### WORK ITEM
Starting at the line that contains "Image resolution: width=1146", output each line through the end of the data exactly, and nothing more.

### RECORDS TO PROCESS

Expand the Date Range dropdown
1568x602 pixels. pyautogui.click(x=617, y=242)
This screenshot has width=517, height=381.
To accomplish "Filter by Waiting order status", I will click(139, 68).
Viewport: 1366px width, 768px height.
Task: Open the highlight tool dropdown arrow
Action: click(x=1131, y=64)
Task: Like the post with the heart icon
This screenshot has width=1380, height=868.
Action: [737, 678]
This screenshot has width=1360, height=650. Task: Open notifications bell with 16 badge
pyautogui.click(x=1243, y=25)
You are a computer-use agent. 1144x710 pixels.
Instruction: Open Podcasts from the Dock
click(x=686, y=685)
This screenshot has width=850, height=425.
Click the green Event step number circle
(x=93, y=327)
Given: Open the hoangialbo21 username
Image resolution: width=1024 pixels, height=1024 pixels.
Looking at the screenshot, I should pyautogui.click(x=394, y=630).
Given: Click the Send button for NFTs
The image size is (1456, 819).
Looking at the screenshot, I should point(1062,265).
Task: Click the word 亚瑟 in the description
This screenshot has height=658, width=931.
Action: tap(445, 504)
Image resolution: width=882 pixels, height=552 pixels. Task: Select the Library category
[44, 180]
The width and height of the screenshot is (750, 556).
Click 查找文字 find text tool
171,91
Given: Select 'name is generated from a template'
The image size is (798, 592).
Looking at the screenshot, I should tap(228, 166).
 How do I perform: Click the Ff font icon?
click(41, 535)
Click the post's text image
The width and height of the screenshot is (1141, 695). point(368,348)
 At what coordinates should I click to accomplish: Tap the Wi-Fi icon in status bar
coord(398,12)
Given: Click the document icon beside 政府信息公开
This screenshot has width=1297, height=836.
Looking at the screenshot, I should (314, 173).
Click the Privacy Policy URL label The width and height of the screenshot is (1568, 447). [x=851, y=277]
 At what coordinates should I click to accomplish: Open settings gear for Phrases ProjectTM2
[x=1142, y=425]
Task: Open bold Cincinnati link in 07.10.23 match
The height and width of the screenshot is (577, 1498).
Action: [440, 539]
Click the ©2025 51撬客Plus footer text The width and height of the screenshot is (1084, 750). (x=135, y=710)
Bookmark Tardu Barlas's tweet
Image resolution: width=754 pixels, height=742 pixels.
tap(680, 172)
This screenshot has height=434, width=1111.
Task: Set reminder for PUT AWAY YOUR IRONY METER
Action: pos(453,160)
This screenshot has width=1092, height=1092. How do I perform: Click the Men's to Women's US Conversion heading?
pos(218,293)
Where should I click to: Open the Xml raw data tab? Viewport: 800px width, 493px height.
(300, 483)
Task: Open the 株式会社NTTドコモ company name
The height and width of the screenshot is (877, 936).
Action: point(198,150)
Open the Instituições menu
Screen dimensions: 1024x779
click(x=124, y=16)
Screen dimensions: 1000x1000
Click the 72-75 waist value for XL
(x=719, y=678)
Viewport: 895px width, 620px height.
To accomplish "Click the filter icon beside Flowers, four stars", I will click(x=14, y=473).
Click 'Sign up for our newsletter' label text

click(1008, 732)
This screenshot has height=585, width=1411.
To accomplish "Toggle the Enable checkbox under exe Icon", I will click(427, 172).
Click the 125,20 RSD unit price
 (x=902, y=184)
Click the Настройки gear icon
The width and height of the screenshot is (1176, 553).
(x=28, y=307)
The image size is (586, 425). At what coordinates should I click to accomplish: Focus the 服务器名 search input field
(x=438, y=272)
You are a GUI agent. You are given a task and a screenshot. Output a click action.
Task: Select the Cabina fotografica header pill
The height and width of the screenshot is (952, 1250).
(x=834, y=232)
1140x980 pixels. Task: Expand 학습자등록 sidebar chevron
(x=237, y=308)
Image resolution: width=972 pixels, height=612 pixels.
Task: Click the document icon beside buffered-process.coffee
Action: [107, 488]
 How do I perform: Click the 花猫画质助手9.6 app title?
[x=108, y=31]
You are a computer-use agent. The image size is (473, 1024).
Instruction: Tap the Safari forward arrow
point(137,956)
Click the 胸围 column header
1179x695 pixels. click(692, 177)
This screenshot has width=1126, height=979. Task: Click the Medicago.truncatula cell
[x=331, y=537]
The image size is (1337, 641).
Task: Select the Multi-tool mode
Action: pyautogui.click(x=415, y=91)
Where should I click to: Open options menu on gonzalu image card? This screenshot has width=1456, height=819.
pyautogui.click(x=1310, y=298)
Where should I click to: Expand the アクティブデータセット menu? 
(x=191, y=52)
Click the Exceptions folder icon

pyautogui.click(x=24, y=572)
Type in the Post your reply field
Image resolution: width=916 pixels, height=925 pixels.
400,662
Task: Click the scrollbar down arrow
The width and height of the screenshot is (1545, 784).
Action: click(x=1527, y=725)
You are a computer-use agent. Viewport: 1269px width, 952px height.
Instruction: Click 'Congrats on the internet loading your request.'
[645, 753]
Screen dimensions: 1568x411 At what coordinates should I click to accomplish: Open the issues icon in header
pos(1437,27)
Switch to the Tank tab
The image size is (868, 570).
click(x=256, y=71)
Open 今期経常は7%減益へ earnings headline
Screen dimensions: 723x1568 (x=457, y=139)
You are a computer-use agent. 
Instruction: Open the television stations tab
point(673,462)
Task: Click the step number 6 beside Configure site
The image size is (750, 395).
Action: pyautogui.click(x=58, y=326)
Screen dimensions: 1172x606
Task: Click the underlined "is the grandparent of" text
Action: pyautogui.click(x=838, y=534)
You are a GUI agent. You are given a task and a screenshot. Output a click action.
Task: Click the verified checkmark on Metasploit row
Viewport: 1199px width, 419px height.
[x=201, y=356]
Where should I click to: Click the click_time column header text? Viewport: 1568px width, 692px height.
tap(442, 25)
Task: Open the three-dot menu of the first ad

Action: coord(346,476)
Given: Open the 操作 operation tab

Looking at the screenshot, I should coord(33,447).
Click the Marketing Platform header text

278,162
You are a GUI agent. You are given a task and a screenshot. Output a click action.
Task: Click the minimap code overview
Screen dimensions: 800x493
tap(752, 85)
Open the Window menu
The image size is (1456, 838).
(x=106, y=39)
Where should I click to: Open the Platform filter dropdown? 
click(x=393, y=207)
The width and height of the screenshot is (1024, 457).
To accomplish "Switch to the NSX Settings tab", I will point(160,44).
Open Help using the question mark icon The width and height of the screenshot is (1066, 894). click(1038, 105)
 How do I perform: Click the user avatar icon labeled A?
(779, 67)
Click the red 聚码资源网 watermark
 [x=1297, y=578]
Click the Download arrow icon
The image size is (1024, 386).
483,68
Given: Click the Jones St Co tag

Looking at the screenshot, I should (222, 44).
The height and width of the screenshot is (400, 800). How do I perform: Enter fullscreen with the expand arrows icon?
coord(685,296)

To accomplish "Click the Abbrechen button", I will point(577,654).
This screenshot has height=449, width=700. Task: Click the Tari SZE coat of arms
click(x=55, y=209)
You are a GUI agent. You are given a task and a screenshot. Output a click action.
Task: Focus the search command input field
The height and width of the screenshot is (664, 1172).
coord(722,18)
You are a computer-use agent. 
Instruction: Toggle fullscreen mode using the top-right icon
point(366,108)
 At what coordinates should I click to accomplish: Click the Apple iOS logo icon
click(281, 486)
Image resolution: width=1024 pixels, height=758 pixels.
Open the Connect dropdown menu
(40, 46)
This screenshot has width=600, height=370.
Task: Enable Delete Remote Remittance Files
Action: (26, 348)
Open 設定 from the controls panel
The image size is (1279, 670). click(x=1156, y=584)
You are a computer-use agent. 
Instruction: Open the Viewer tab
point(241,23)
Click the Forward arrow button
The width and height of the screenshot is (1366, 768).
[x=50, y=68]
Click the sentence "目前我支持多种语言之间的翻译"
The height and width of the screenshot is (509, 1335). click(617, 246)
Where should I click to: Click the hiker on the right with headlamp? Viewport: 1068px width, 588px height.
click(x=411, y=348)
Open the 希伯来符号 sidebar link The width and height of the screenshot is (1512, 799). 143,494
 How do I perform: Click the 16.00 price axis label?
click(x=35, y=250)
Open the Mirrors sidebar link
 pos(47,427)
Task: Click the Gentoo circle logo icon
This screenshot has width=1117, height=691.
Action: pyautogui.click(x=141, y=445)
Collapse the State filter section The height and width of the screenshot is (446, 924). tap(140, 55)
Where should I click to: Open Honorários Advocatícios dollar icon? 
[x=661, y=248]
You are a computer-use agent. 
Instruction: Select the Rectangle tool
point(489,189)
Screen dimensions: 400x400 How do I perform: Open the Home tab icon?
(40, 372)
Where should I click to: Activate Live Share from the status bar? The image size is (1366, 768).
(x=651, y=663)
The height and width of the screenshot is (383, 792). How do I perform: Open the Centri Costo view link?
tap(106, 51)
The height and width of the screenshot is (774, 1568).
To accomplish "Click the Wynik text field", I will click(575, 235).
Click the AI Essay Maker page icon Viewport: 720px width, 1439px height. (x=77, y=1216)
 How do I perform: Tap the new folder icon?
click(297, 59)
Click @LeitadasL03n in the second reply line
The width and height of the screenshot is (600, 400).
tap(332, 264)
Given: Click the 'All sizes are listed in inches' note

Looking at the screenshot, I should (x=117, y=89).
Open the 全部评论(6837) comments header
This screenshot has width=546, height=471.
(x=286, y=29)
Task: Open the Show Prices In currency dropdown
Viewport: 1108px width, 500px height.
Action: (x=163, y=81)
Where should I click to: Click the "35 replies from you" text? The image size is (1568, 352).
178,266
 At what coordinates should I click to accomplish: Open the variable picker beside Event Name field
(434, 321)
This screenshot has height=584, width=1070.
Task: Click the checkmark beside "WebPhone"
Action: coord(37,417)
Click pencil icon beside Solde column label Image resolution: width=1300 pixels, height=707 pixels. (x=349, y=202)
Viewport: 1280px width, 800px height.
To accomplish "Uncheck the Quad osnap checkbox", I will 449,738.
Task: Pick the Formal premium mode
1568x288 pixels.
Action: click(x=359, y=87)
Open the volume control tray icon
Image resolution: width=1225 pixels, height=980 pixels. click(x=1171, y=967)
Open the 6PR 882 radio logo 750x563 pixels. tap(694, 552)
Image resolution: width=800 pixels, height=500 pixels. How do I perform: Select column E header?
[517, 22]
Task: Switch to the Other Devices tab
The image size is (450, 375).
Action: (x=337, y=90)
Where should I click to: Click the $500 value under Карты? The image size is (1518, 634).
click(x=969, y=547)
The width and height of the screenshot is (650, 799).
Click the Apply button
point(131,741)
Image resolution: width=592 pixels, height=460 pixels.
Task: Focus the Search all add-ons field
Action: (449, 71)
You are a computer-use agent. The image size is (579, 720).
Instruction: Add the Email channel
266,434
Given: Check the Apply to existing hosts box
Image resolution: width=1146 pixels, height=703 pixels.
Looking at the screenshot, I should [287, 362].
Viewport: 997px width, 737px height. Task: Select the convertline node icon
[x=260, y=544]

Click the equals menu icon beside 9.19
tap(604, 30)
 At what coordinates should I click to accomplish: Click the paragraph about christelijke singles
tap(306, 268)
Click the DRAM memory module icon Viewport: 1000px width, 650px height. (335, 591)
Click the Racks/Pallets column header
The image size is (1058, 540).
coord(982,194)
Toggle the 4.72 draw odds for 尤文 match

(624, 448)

### ANSWER BELOW
Image resolution: width=1146 pixels, height=703 pixels.
Looking at the screenshot, I should [287, 362].
Viewport: 997px width, 737px height. Task: Select the convertline node icon
[x=260, y=544]

Click the equals menu icon beside 9.19
tap(604, 30)
 At what coordinates should I click to accomplish: Click the paragraph about christelijke singles
tap(306, 268)
Click the DRAM memory module icon Viewport: 1000px width, 650px height. (335, 591)
Click the Racks/Pallets column header
The image size is (1058, 540).
coord(982,194)
Toggle the 4.72 draw odds for 尤文 match

(624, 448)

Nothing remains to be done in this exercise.